▶ [Description of the task]: Word for word, restate the lines of the listing below from the line with "demander un devis (499, 546)" through the line with "Screenshot is 869x2576.", and do not include the pictures.

Data records: Begin

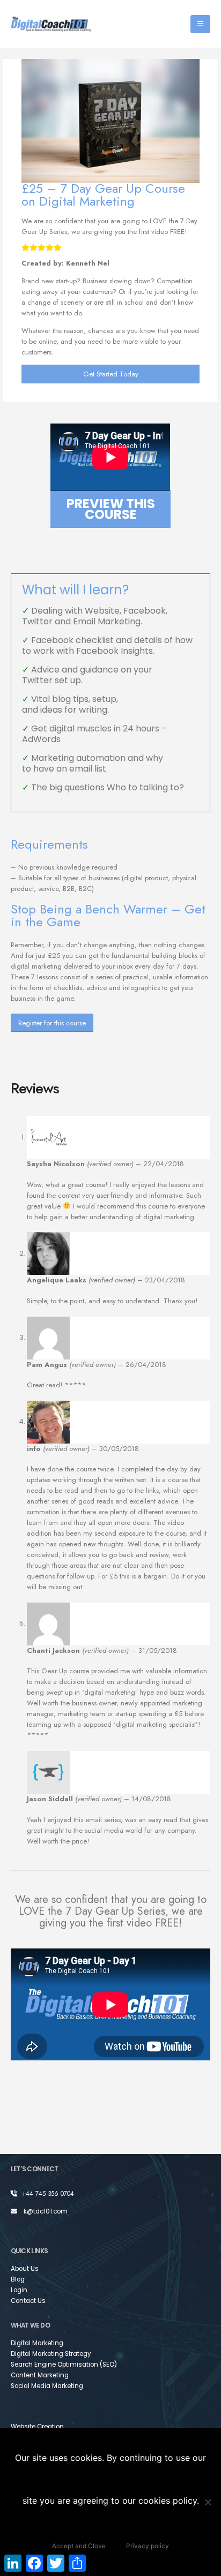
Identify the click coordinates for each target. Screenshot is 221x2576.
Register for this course (52, 1023)
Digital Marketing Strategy (51, 2354)
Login (19, 2290)
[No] (207, 2502)
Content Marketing (40, 2375)
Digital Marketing (37, 2343)
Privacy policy (147, 2546)
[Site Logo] (51, 24)
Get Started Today (110, 374)
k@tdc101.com (46, 2211)
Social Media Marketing (47, 2386)
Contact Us (28, 2301)
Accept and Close (78, 2546)
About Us (25, 2268)
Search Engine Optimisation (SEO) (64, 2364)
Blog (18, 2279)
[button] (200, 24)
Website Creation (37, 2426)
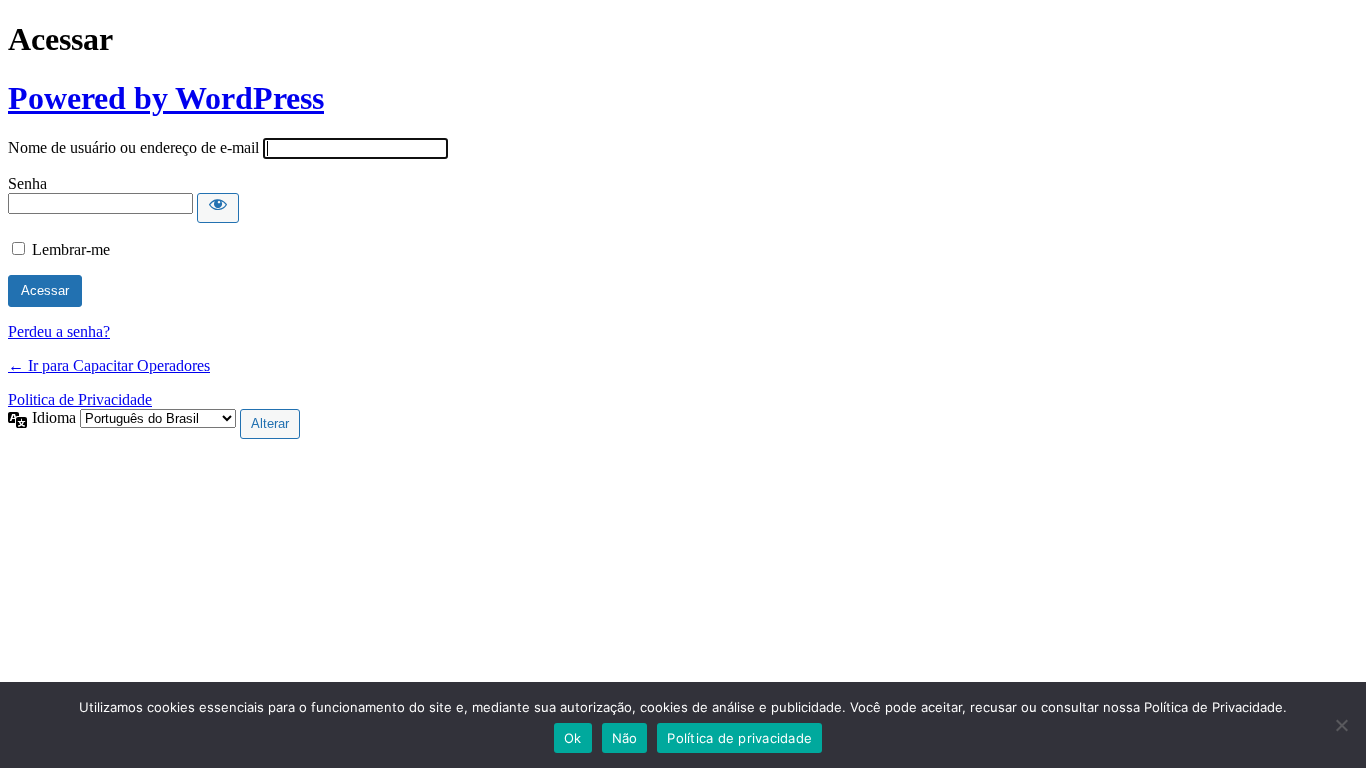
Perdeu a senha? (59, 331)
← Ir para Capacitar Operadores (109, 365)
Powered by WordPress (166, 98)
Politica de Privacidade (80, 399)
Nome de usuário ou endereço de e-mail (133, 147)
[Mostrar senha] (218, 208)
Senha (27, 183)
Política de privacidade (739, 738)
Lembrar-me (71, 249)
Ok (573, 738)
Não (625, 738)
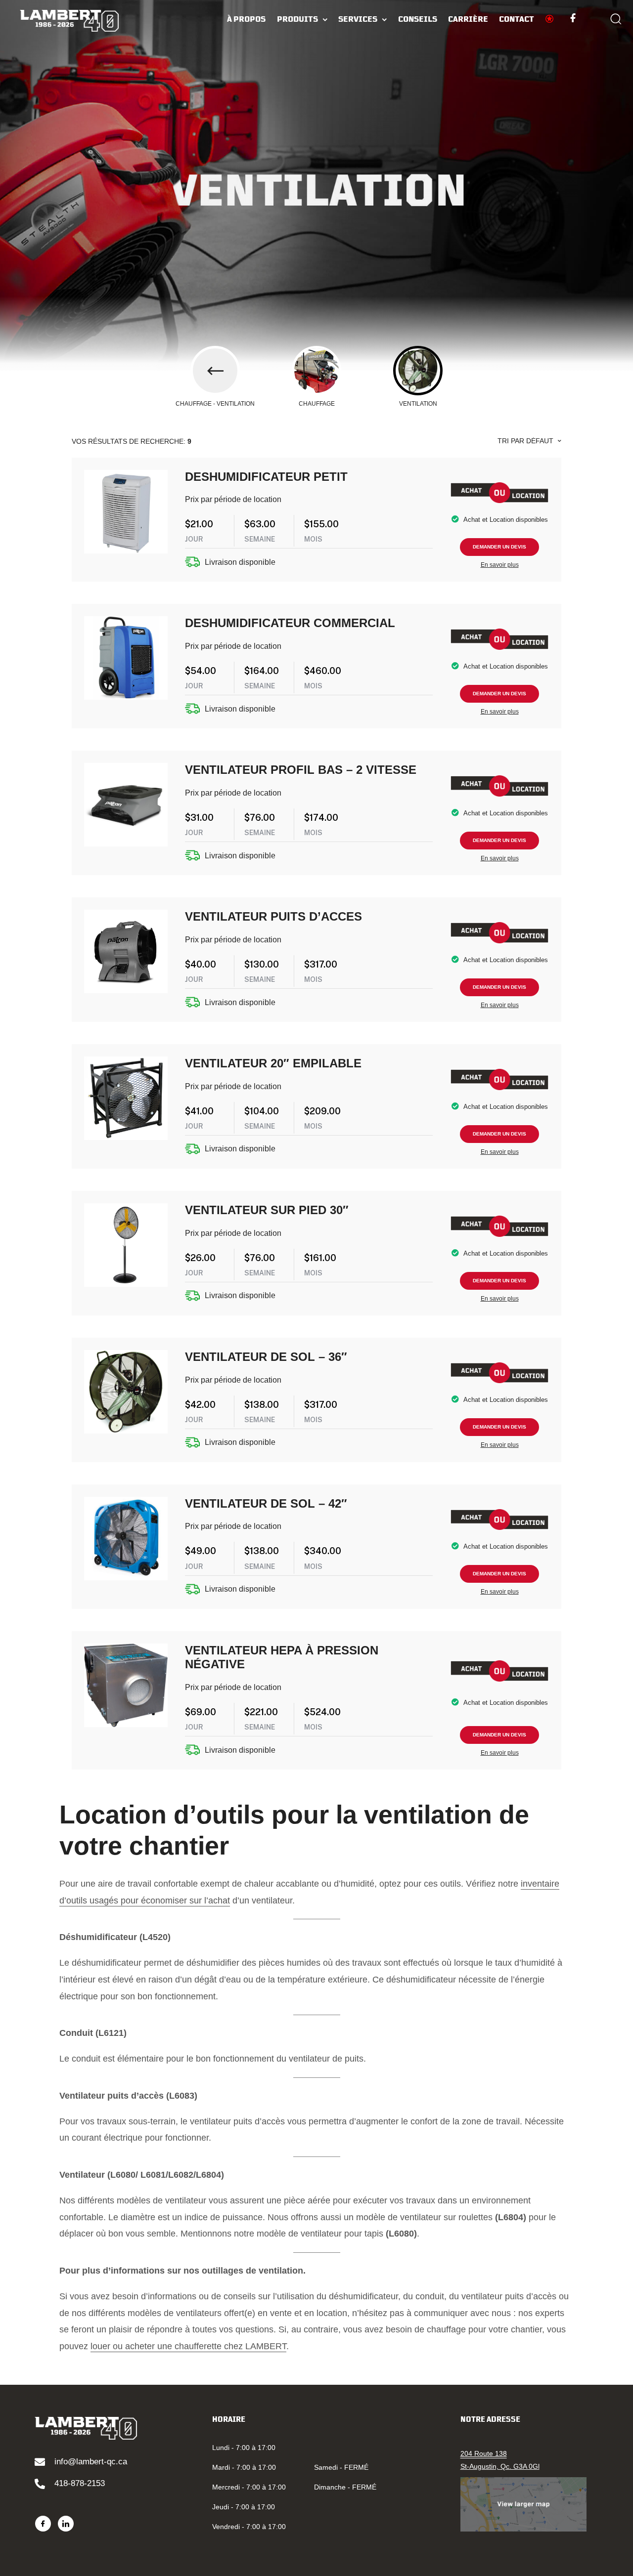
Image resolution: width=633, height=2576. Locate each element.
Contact (516, 19)
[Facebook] (43, 2523)
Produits (297, 19)
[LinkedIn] (65, 2523)
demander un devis (499, 546)
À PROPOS (246, 19)
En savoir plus (500, 564)
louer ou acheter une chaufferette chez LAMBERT (188, 2346)
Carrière (468, 19)
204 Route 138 (483, 2453)
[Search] (615, 20)
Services (357, 19)
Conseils (417, 19)
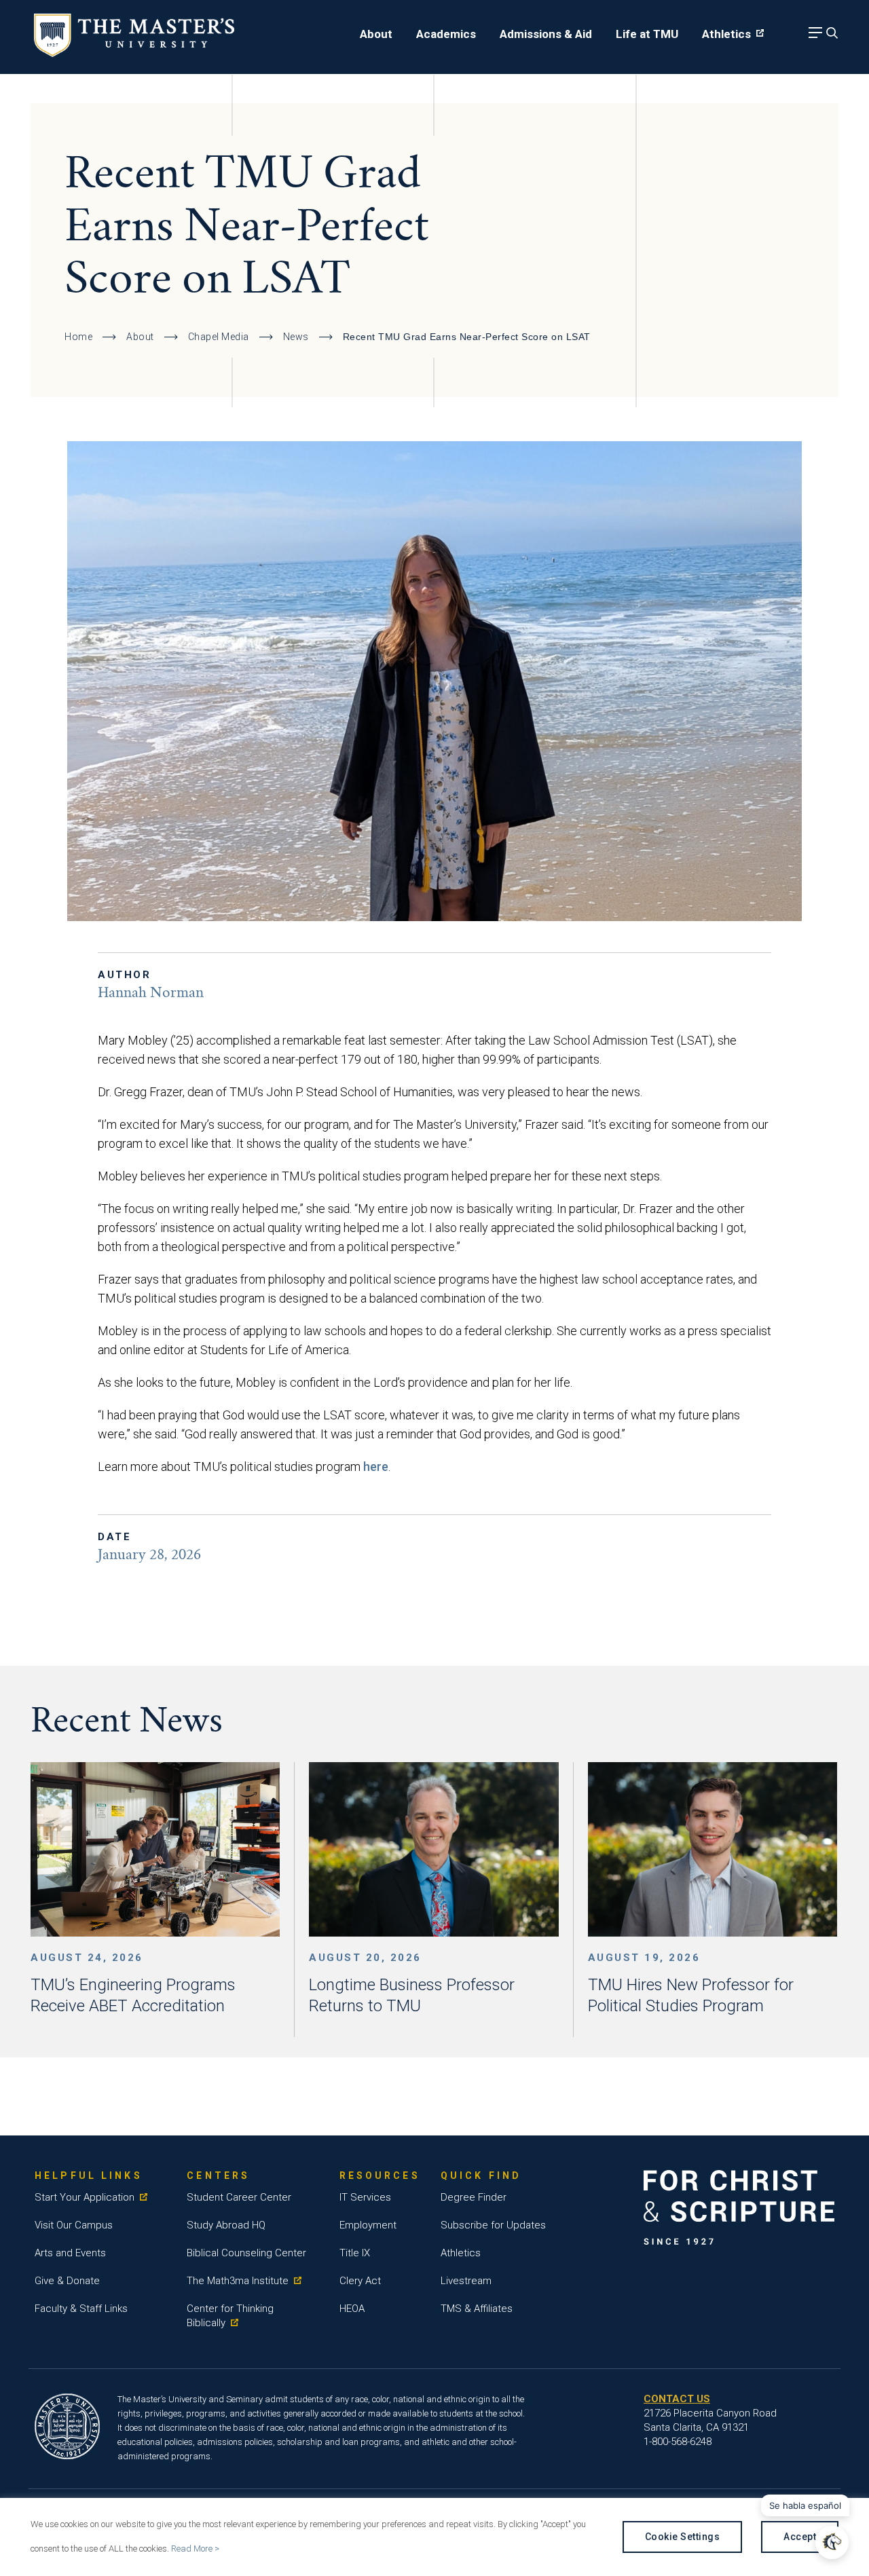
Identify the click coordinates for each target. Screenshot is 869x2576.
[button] (832, 2542)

Data records: End

▶ [Response]:
demander un devis (499, 546)
À PROPOS (246, 19)
En savoir plus (500, 564)
louer ou acheter une chaufferette chez LAMBERT (188, 2346)
Carrière (468, 19)
204 Route 138 (483, 2453)
[Search] (615, 20)
Services (357, 19)
Conseils (417, 19)
Identify the click coordinates for each target. Screenshot is 869x2576.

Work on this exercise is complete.